Kinder brauchen unsere Begleitung und Ermutigung ihre Wahrnehmung auszusprechen. Ohne, dass sie dafür verurteilt oder belächelt werden. Wir können für sie Gelegenheiten schaffen. Gelegenheiten, in denen ihr Mut wachsen kann. Wenn du eine Tochter hast, bring ihr jetzt schon bei ihre Stimme bewusst einzusetzen. Nicht zu quietschen, wenn etwas nicht passt, sondern ein Nein aus ihrem Bauch heraus zu sprechen. Je zugeschnürter die Kehle, desto höher die Tonlage und weniger Volumen und Nachdruck hat das, was wir ausdrücken. 

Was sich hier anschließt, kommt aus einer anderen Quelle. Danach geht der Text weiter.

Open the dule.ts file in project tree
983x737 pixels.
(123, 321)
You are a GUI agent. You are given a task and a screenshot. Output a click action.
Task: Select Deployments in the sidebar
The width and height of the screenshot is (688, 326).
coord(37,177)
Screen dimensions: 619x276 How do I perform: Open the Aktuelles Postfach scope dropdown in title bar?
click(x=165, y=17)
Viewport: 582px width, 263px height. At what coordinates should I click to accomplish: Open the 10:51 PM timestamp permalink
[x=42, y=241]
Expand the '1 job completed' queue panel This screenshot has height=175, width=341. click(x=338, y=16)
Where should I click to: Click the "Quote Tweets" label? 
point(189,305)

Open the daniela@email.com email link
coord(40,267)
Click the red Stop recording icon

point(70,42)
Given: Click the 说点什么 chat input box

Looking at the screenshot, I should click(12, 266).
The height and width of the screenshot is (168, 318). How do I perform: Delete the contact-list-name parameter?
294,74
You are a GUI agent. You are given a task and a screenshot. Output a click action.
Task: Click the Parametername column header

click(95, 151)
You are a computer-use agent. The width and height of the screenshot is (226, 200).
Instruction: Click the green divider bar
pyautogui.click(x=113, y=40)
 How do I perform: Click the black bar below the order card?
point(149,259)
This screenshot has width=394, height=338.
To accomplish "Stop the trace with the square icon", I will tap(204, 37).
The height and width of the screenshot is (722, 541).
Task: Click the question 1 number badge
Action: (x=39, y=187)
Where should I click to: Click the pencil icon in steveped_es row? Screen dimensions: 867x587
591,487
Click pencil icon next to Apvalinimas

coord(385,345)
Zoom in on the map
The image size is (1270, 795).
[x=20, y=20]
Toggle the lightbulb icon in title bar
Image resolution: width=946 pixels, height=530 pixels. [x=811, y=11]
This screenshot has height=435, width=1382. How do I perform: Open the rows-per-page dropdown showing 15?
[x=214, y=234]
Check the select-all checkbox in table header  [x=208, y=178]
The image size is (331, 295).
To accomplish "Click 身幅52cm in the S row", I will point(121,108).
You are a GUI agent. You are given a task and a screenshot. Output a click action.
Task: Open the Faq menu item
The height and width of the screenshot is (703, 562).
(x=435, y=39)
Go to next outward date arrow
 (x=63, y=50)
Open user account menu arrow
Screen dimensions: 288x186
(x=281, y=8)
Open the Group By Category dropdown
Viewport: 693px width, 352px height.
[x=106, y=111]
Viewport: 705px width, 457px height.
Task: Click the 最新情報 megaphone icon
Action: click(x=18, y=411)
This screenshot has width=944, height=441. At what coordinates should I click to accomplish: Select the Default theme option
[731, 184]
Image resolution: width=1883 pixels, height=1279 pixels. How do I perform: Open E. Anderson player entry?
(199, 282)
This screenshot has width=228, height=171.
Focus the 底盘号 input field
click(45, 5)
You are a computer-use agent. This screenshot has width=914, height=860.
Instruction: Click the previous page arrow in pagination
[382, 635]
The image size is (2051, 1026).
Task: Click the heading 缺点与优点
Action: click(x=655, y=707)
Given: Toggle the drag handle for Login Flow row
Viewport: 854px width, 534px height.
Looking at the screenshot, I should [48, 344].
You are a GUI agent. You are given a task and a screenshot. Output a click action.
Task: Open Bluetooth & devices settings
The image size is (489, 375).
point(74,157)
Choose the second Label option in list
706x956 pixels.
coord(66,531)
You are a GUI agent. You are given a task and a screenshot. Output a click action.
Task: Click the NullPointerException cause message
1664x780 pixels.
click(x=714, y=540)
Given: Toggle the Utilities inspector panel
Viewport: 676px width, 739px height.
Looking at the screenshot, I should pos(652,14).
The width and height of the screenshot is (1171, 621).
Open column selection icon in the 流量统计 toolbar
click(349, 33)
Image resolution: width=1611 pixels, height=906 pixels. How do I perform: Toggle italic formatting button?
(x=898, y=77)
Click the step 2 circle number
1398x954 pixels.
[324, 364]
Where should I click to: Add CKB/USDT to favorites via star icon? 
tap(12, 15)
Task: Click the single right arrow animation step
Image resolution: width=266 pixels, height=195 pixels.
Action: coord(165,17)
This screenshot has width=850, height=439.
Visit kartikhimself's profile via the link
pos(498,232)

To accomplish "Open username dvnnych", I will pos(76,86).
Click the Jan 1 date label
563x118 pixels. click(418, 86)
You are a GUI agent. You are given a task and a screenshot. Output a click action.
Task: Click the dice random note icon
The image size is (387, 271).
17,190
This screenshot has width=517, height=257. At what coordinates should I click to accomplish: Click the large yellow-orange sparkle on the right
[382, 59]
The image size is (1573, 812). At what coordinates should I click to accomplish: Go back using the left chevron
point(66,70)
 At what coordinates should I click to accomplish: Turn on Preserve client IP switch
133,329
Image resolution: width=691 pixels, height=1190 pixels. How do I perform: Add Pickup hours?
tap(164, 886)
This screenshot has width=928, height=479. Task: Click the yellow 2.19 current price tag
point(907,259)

Als Lehrerin bin ich oft am Streitschlichten. Dann lasse ich meine Kinder sich hüftbreit hinstellen, ruhig atmen und bitte sie mit ruhiger, kraftvoller Stimme ihr Anliegen vorzubringen. Mädchen fällt das meist viel schwerer als Jungen. Jungs müssen oft eher lernen ihre Sprache und Wörter zu finden statt ihre Fäuste sprechen zu lassen. Um Kinder zu begleiten müssen wir natürlich ehrlich und authentisch an ihnen interessierst sein, sie Kinder sein lassen und nicht erwarten, dass sie wie Erwachsene denken und die Welt sehen. Raum schaffen. Uns Zeit nehmen. Mehr zuhören. Dann zuhören, wenn die Kinder das Bedürfnis haben sich mitzuteilen, so uns das möglich ist. Den Mut haben auch die Wahrheiten über dich selbst hören, die dein Kind dir sagen wird. Da spreche ich aus Erfahrung mit meiner Tochter. Ihre Blickwinkel sind so unendlich wertvoll für mich, auch wenn ich sie nicht alle teile und ihr im Gegenzug meine Wahrnehmung erzähle.

 

Vielleicht liegt der Schlüssel zum Miteinander im Erzählen. Einander erzählen lassen. Die Wahrheit des anderen als eine Erzählung ihrer oder seine Weltwahrnehmung zu erleben. Uns mitnehmen lassen in diese Erzählung. Die Welt des anderen kennenlernen. Den Mut haben unsere innere Welt zu teilen. 

Schenke dir selbst und einem lieben Menschen die Gelegenheit euch gegenseitig eure Wahrnehmung zu erzählen. 

Denn dein Mut wächst mit der Gelegenheit.

Gelegenheiten kannst du dir erschaffen.